GasHole is a documentary film about the history of oil prices and the future of alternative fuels. The film was completed in 2008, premiered and released directly to DVD in 2010. The film details the dependency of the United States on foreign supplies of oil. The documentary is directed by Scott D. Roberts and Jeremy Wagener and narrated by Peter Gallagher.

==Plot==
The movie begins showing video clips of speeches by presidents from Nixon to George W. Bush talking about how the United States needs to be less dependent on other countries for oil. Nixon even says that he wants to break the oil companies.

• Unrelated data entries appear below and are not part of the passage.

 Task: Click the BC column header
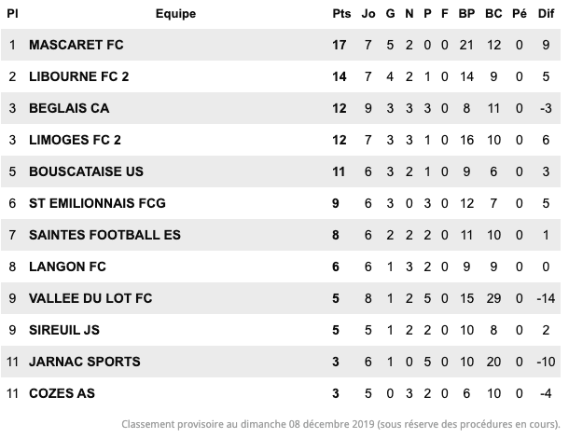click(x=493, y=14)
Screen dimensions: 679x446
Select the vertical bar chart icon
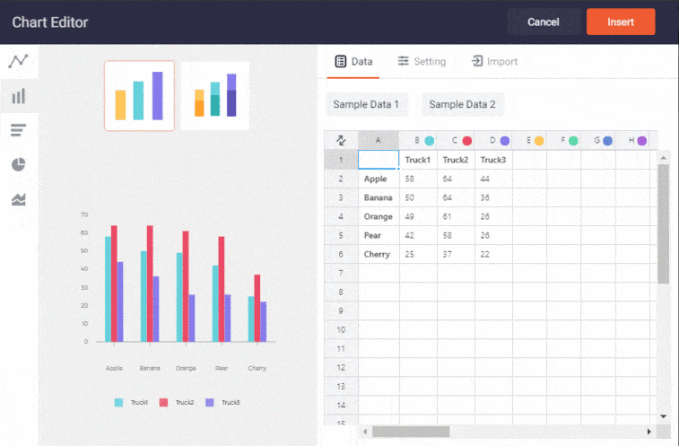click(x=18, y=96)
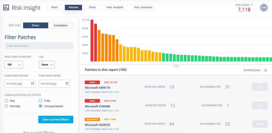
Task: Click the HIGH badge on Microsoft 4499175
Action: coord(92,82)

Next the movie talks about a "water-injected" 1946 Buick Roadmaster that got 100 miles per gallon of gasoline. The gas was humidified and the pressure increased to get better mileage. The movie states that Shell Oil bought this idea and asked if they buried it. In 1977 the book Fuel Economy of the Gas Engine by Shell scientists states that they got 150 mpg in a 1947 Studebaker. On May 1, 1977, The El Paso Times ran a front-page article with the headline "200 Miles on 2 Gallons of Gas". Tom Ogle, the subject of the article, was found in the desert, dead from a drug overdose, and his car disappeared. The movie does not make any effort to ascertain the veracity of the water-injected engine or other facts.

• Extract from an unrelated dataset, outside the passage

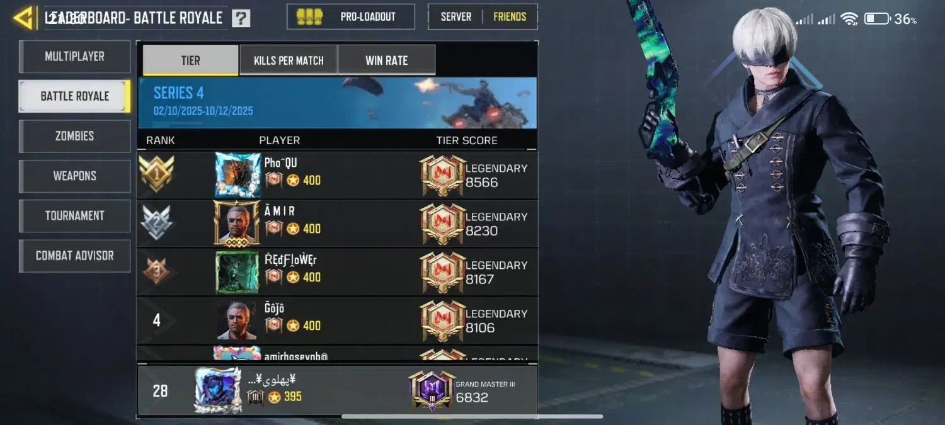Click the rank 2 silver medal badge
The image size is (945, 425).
[x=156, y=222]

After Hurricane Katrina, the energy committees in both the Senate and the House hold hearings about the sudden rise in gasoline prices, the first time that they have gone over $3 per gallon. One Congressman asks if the oil companies are taking advantage. One chairman of a committee decides not to swear in the CEOs of the oil companies, alleviating them of the requirement to tell the truth. Senator Gordon H. Smith, R-Ore., observes that no Gulf crude is used on the West Coast, yet gas prices spiked there as well. On November 10, 2005, the Chevron Oil Company is quoted as saying, "If the U.S. petroleum industry doesn't reduce its refining capacity, it will never see any substantial increase in refining margins." Representative Nancy Pelosi, D-Cal., states in a committee hearing that Shell is closing a refinery in California that produces 2% of the gas used in the state, that it is Shell's most profitable refinery, and that Shell's claims that the refinery has no buyers, is not reliable and not making money are all not true, that Shell wants to control the supply of gas in order to increase profits.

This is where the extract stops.